When “the Son of Man” noted that only those people “at the bottom” who don’t already have heath insurance will be burdened by ObamCare’s “individual mandate,” I tried to hammer home the point that even if this was true—and it is not—it would still be utterly immaterial.  Many of us belong to gyms and regularly exercise.  That is, we would not be burdened by the government’s efforts to mandate that every citizen—or any citizen—purchase a gym membership.  Still, there is scarcely a soul who wouldn’t be outraged over any such attempt.

And the outrage over such a law would stem, not from any consideration regarding who would or would not be most put out by it, but from the fact that it would be a blunt affront to liberty.

ObamaCare sparks—or should spark—outrage for the same reason.

Thirdly, “the Son of Man” asserted that ObamaCare is necessary if we are to care properly for our fellow men and women. To put it another way, those of us who oppose ObamaCare are negligent of those in need.  

My answer to this line was straightforward. 

The peoples of the Earth, I replied, have never encountered such compassion and charity as they witness on display in the Christian world.  Yet these moral excellences, as well as all such excellences, are distinguished on account of the fact that they are freely chosen. There is no virtue that redounds to the credit of the citizen whose government conscripts his resources into the service of others.  Moreover, more good is done—more people actually helped—when individuals are at liberty to give to those whose circumstances they know best.

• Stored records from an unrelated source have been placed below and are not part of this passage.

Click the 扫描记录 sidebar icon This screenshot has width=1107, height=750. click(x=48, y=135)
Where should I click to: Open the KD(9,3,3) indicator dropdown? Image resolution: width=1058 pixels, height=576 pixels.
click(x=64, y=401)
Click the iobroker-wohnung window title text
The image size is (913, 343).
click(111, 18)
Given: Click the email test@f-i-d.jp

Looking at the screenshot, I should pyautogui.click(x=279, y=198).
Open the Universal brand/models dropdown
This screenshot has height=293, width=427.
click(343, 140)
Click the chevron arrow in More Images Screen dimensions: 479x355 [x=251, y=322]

Fourth, “the Son of Man” made an appeal to the requirements of patriotism. The patriot, he argued, is devoted to his government. 

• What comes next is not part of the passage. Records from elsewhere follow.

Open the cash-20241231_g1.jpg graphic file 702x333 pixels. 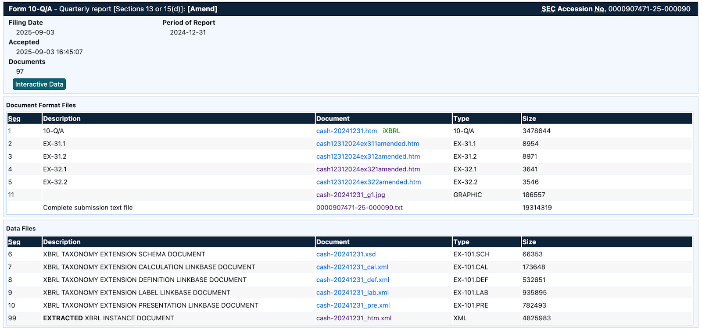350,195
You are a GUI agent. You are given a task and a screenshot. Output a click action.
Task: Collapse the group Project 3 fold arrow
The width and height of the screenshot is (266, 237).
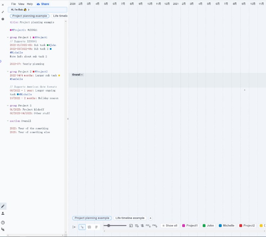tap(8, 106)
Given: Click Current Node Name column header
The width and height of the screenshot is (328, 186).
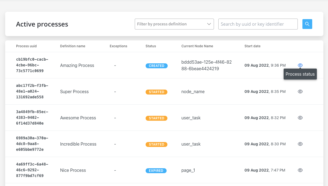Looking at the screenshot, I should tap(197, 46).
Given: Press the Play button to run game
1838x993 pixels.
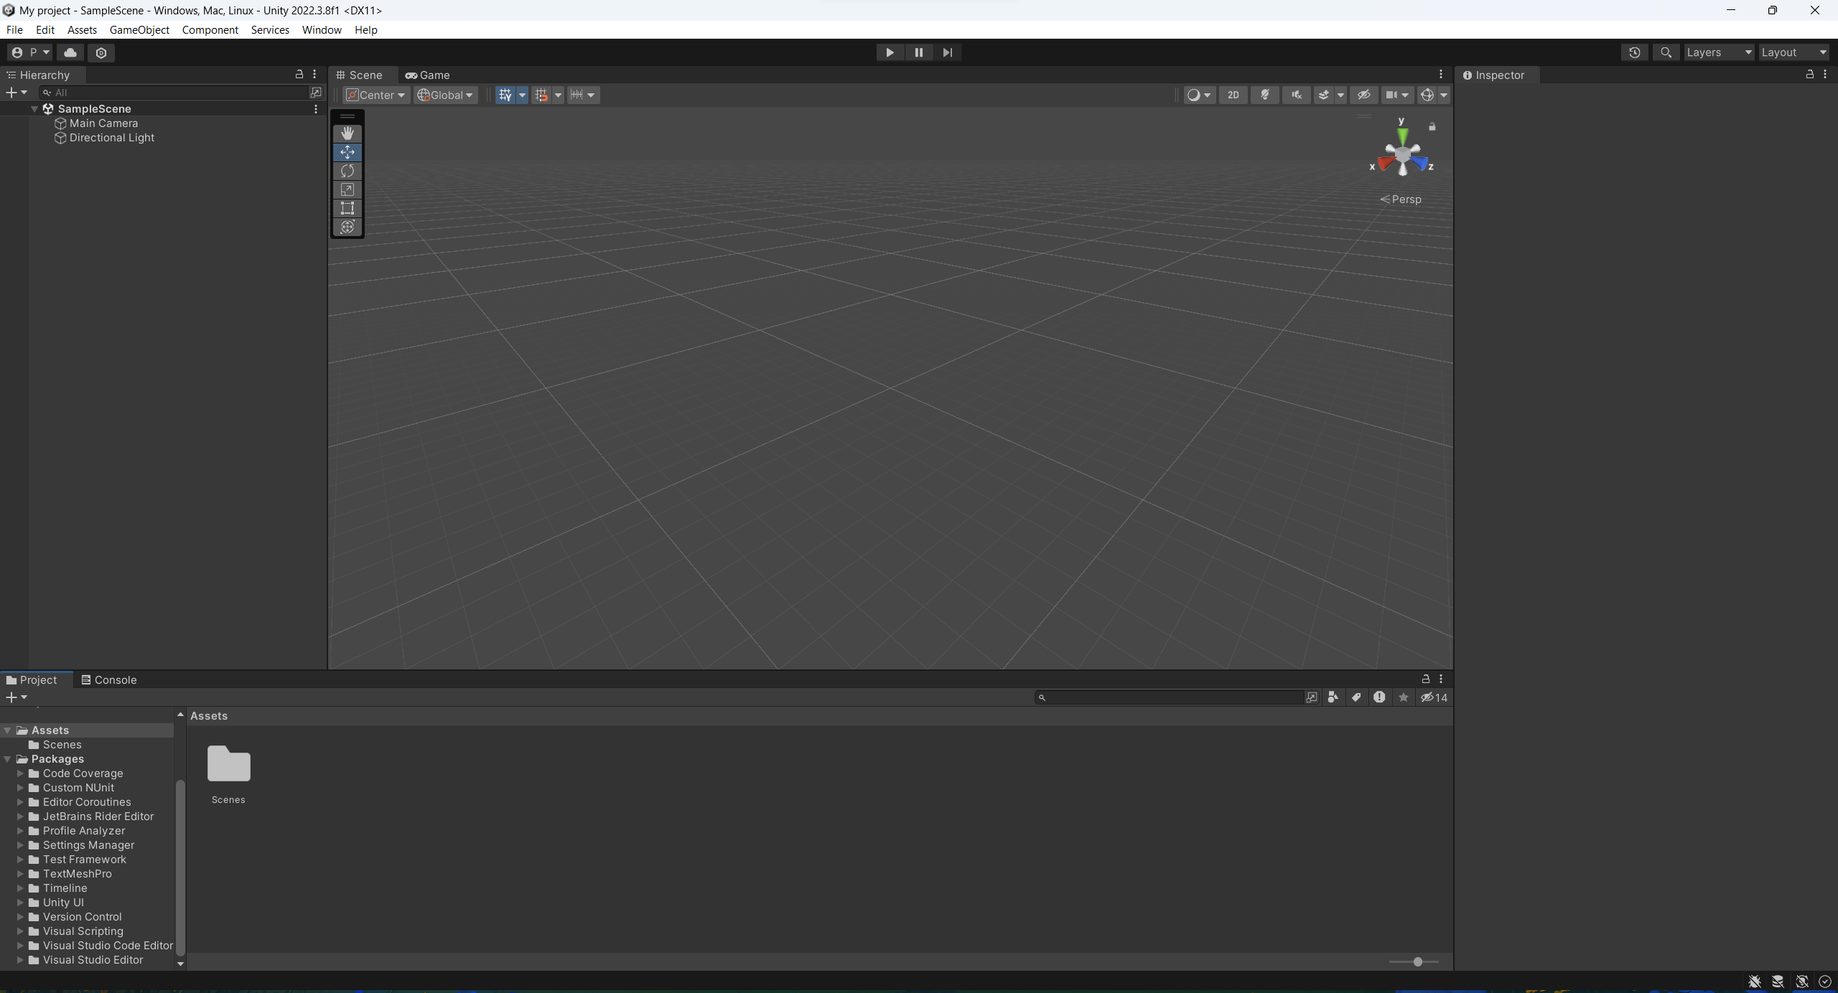Looking at the screenshot, I should coord(890,52).
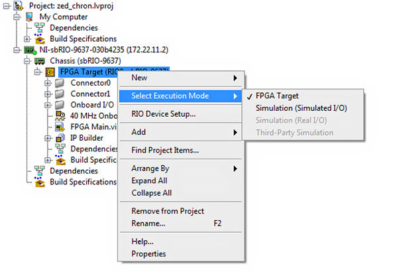This screenshot has width=399, height=272.
Task: Click the My Computer icon
Action: tap(29, 17)
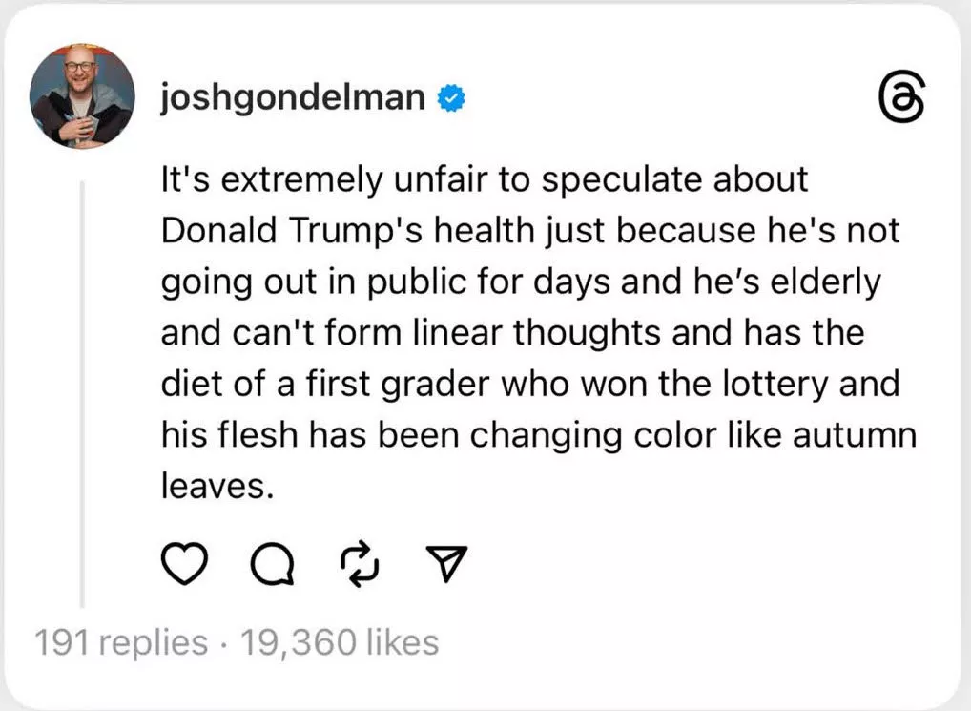Click the word "autumn" in the post text

coord(855,435)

I wasted no time in correcting him on this: the patriot is devoted, most definitely not to the federal government, I declared, but to his country.  Certainly he wishes to preserve the integrity of his government; there is no question regarding his loyalty to it. But it is to the preservation of the historical identity of his country that he devotes his energies first and foremost.

Finally, discourse partner for the evening not infrequently appropriated the imagery of a benevolent parent when referencing the federal government.  He confusedly oscillated between this image and that of an umpire. 

I brought to his attention the stone cold fact that these two images were radically incompatible.  I further informed him that the idea of government-as-parent is just as incompatible with the idea of citizen as self-governing agent.  If the government is like a parent, then the citizen is like a child.  But the Founders envisaged a government that was more like an umpire, a government that is the custodian of rules that all citizens were obligated to observe, but rules that simply stated how they were to conduct themselves—not what they were to do.

I left this radio show being that much more convinced that ObamaCare is an unmitigated disaster for liberty.